This is a pathfinding biography (the word 'revealed' in the subtitle is only partly appropriate) of Richard Patrick Russ. Patrick Russ was an Englishman of German descent ('Russ' indicates immigration from further East in earlier centuries, possibly re-immigration), born in London in 1914. Of all years.
He is best known for inventing Patrick O'Brian, Jack Aubrey and Stephen Maturin. These 3 men somehow played or replayed different aspects of Russ's real life. To what extent is not fully disclosed yet.
Russ had changed his name to O'Brian in 45. When King wrote the first version of this book, O'Brian was still alive. He did not cooperate. King did not have the access to authentic sources that the second biographer, O'Brian's stepson, was going to have later. I have not read that second biography yet, so I can't talk about that.

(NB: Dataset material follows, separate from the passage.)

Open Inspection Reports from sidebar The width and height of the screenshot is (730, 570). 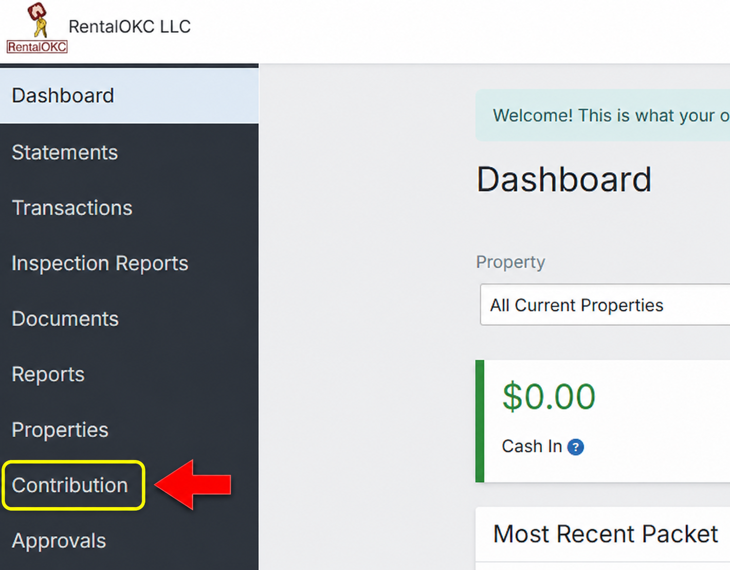[x=129, y=263]
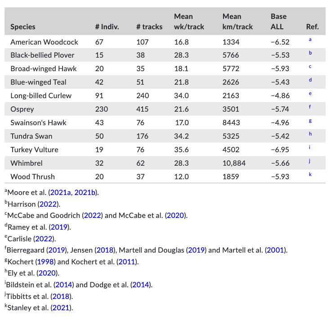Image resolution: width=331 pixels, height=317 pixels.
Task: Follow the Jensen 2018 citation link
Action: point(105,250)
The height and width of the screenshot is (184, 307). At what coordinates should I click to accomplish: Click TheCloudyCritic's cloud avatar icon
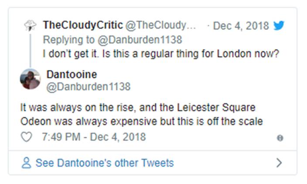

The subject is as fascinating as a volume of the famous series of 'historical' novels. Russ seems to have been less than a perfect family man and friend, to put it mildly. The discrepancy to the morality in his novels' heroes is strong, but would we call somebody a hypocrite whose fictional creations follow standards that their creator had failed to meet? A question that King raises in his introduction.
Required reading for all who want to understand better where it all came from.
And since the book is out of print, I expect a properly updated version to show up sooner or later.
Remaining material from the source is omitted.